Ray Saintonge saintonge at telus.net
Sun Jun 25 06:01:51 UTC 2006


Kelly Martin wrote:

>On 6/4/06, Jimmy Wales <jwales at wikia.com> wrote:
>  
>
>>Could communications be improved?  Yes, of course, but this is something
>>we have all known for a long time.  I believe that the core problem is
>>not a lack of information flow, but excessive flow of raw information
>>which makes it hard for anyone to keep up with it all.
>>    
>>
>Yes, this is exactly the problem.  For someone like me, for whom
>Wikimedia is an avocation and not a vocation, there simply isn't
>enough time to read all of the huge morass of information that is out
>there -- spread out over a dozen mailing lists and a dozen wikis, not
>to mention other sources -- required to form a fully informed opinion.
> This definitely hampers my overall participation.
>
It's easy to agree on that problem, and at the same time it's only a 
very small segment of the community that is generating it all.  Getting 
literally everybody's opinion would be totally unmanageable. 

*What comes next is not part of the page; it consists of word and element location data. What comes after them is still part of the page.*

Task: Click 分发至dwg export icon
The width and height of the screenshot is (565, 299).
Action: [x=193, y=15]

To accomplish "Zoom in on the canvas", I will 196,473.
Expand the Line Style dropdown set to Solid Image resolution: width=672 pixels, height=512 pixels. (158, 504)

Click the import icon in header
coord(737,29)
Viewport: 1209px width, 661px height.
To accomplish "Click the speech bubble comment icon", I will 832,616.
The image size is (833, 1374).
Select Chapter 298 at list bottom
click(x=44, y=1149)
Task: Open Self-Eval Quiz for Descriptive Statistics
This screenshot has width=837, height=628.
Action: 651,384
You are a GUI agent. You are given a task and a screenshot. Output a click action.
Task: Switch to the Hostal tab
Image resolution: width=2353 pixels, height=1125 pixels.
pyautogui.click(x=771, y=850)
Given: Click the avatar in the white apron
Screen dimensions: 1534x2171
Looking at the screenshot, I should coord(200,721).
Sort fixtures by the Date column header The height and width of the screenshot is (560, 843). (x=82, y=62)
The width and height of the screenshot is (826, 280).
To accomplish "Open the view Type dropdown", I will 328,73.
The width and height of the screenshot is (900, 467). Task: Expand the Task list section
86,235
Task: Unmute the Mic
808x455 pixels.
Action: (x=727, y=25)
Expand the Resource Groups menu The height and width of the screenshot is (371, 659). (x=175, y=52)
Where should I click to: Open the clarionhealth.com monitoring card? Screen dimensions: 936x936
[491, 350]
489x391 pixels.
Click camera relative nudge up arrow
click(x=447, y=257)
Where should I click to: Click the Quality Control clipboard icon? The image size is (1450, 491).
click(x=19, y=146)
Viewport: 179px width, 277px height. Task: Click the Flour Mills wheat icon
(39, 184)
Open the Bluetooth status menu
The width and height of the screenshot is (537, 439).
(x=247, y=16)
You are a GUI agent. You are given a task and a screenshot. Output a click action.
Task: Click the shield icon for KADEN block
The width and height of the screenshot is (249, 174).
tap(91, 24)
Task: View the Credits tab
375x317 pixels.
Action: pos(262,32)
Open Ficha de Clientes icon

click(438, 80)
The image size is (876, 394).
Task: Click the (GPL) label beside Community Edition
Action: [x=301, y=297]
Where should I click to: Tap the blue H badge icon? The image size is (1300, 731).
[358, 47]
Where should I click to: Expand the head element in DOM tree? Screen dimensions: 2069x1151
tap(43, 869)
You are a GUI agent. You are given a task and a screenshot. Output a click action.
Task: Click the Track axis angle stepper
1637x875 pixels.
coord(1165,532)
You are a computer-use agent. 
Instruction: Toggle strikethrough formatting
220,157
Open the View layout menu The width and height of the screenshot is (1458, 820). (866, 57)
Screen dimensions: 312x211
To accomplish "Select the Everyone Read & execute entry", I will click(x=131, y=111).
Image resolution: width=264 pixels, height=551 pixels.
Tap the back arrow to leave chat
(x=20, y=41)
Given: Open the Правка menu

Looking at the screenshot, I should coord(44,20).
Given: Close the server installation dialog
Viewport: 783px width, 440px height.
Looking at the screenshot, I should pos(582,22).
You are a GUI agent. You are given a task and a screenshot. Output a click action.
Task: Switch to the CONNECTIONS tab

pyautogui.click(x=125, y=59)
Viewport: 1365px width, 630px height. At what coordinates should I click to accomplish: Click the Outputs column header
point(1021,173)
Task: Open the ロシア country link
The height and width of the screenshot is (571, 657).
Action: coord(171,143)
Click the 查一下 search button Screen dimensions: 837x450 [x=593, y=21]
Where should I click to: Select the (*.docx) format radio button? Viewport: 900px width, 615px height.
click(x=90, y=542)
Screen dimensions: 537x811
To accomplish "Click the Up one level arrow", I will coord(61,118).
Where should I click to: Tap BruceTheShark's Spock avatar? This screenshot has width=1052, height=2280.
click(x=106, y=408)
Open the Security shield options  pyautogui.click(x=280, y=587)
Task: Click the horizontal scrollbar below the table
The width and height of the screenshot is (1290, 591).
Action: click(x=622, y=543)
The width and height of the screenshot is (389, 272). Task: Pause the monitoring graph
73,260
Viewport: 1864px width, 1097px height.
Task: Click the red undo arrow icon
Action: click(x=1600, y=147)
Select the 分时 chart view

We each do best within a limited set of parameters, editing articles 
about the topics which most interest us.  A person who sticks to that is 
probably happy and has little use for long policy debates or reviewing 
technical "improvements".  If he does not participate in such 
discussions he is presumed to have consented.  If he complains when the 
policy or template is imposed he is told that he had an opportunity to 
discuss the matter at an earlier time.

Whatever happened to writing in plain English?  (or French, or German, 
or whatever language?)  The number of policies and templates could 
easily be cut in half, and very few of us would be missing anything.  
It's easy to concede that fewer of these would diminish the 
"professional" appearance of the site, but how many of us are paid 
professionals?  What's more important, the content or the window dressing?

Maybe the policies mean something.  I don't know.  I haven't got time to 
read them all, let alone absorb their meaning.  If someone comes to the 
mailing list complaining about being blocked, I've gotten to the point 
where I delete the whole thread.  His claim of admin abuse may be valid, 
but I don't give a damn. 

At one time Mav imposed upon himself the rule that each of his mailing 
list contributions needed to be offset by a real contribution to a real 
article.  That wasn't such a bad idea.